**DIRECTIONS**.
1/ List every U.S. state that the Lavina Eastlick passage names as a place where she was born or lived.
2/ Retype the Lavina Eastlick passage from "Pioneer woman and" to "several historical narratives.".
3/ Write what comes next in the Lavina Eastlick passage, picking up after its final sentence.

Pioneer woman and captive of Native Americans (1833–1923)

Lavina Eastlick (née: Day) (May 28, 1833 – October 9, 1923), was an American pioneer, writer, and survivor of the Lake Shetek Massacre in Murray County, Minnesota. Eastlick and members of her family were later captives of the Dakota people during the Dakota War of 1862 who were later released from captivity following the Surrender at Camp Release. Later in 1864 Eastlick published a narrative booklet Thrilling Incidents in the Indian War of 1862: A Personal Narrative of the Outrages and Horrors Witnessed by Mrs. L. Eastlick, in Minnesota which gives a detailed account of the Dakota War and her period of captivity, she was also featured as an eyewitness to the conflict in several historical narratives.

== Early life, capture, and captivity ==
Lavina Day was born on May 28, 1833, in Broome County, New York, at a young age her family moved to Trumbull County, Ohio. She married John Easlick in 1850 before moving to Indiana and later Illinois, eventually settling at Lake Shetek in modern-day Murray County, Minnesota in 1861.

=== The Lake Shetek massacre ===

At the beginning of the Dakota War of 1862 the Eastlick family lived along the shores of Lake Shetek alongside eleven families of White settlers and European emigrants roughly 65 miles west of New Ulm, Minnesota. The Lake Shetek Massacre occurred on August 20, 1862, just two days after the Attack at the Lower Sioux Agency. The Eastlick family was one of the first families warned about the killings near the settlement and quickly joined a party which would attempt to flee Lake Shetek to New Ulm, Minnesota which had been attacked by the Dakota just one day earlier. The first people killed at the settlement were members of the Meyers family at the head of Lake Shetek, followed by John Voight (also spelled as Voigt), one of the Meyers hired laborers. Some of the members of the Koch family (pronounced Cook) and members of the Duley family were also later killed. William Duley, the family's father, survived the massacre and was later the chosen executioner in the 1862 Mankato mass execution. A total of fifteen settlers from the wagon party fled Lake Shetek were killed in a slough which later became known as the "slaughter slough", eight others were taken as hostages. John Eastlick was one of the family members who were killed at the slough, others include Eastlick's sons Frank, Giles, and Frederick.

**MATERIAL SUPPLIED**.

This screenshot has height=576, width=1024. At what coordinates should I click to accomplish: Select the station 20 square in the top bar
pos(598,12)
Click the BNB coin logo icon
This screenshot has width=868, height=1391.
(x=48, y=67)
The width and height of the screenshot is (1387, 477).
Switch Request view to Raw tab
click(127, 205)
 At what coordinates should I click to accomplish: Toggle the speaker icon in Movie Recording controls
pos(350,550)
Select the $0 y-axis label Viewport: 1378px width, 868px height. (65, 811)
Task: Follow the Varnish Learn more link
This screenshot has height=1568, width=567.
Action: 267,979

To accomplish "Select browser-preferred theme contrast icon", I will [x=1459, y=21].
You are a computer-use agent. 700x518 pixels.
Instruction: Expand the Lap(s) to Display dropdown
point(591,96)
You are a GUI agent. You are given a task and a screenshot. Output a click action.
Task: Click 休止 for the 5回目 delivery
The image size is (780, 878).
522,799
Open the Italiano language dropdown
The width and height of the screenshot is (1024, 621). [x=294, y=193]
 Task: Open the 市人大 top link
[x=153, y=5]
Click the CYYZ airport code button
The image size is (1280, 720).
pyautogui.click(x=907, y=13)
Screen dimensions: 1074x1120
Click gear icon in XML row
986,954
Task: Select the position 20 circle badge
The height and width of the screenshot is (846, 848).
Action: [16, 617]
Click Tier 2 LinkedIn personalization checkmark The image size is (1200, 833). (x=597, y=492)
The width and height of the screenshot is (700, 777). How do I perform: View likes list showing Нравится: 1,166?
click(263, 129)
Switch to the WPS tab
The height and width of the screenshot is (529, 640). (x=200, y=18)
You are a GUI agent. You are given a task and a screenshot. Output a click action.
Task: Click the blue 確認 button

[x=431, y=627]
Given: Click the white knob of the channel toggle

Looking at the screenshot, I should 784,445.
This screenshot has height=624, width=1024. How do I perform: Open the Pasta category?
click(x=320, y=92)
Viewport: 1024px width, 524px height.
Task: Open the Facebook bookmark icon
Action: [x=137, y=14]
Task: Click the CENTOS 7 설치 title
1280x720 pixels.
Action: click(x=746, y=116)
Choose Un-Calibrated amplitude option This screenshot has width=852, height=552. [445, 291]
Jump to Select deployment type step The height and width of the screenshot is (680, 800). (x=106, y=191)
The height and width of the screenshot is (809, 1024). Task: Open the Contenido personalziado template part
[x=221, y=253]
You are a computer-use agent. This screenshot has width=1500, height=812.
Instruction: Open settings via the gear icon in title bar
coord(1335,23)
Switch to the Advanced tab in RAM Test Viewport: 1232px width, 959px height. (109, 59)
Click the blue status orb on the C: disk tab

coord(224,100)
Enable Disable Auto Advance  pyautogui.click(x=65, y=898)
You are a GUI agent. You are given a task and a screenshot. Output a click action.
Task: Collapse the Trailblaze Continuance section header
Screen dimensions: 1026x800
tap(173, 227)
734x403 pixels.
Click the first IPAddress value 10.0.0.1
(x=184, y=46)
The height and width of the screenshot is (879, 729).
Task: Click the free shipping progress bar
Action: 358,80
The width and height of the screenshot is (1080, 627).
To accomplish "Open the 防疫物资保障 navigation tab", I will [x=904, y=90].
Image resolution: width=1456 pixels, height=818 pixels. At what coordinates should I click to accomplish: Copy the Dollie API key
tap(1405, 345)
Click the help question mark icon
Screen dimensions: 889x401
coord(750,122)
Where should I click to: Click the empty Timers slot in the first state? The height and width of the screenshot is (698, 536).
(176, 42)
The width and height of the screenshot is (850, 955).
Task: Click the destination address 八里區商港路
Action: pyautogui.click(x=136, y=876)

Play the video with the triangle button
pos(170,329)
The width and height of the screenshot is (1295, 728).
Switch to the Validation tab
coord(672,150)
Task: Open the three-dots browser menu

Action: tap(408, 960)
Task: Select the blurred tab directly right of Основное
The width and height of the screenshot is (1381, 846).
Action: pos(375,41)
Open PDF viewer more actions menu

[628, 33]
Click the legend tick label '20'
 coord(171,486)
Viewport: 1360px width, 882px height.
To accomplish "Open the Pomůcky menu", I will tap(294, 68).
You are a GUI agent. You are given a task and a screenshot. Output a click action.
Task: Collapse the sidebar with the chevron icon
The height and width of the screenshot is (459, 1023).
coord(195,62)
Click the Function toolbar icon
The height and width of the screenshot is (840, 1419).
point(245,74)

**ANSWERS BY ITEM NUMBER**.
1/ New York, Ohio, Indiana, Illinois, Minnesota

2/
Pioneer woman and captive of Native Americans (1833–1923)

Lavina Eastlick (née: Day) (May 28, 1833 – October 9, 1923), was an American pioneer, writer, and survivor of the Lake Shetek Massacre in Murray County, Minnesota. Eastlick and members of her family were later captives of the Dakota people during the Dakota War of 1862 who were later released from captivity following the Surrender at Camp Release. Later in 1864 Eastlick published a narrative booklet Thrilling Incidents in the Indian War of 1862: A Personal Narrative of the Outrages and Horrors Witnessed by Mrs. L. Eastlick, in Minnesota which gives a detailed account of the Dakota War and her period of captivity, she was also featured as an eyewitness to the conflict in several historical narratives.

3/
=== Captivity ===

Lavina was taken as a captive alongside several others, primarily women, and taken to western Minnesota under the protection of a neutral Dakota Chief, Chief Mazasha (English: Red Iron), and was later released from captivity at Camp Release to soldiers under the command of General Henry Hastings Sibley. Lavina later published several narratives about her time with the Dakota as a captive, one of which was featured in the book A History Of The Great Massacre By The Sioux Indians, In Minnesota: Including The Personal Narratives Of Many Who Escaped by Charles S. Bryant.

== Later life ==
Following her captivity Lavina temporarily lived in Grant County, Wisconsin. Lavina died at her daughters home in Lougheed, Alberta on October 9, 1923.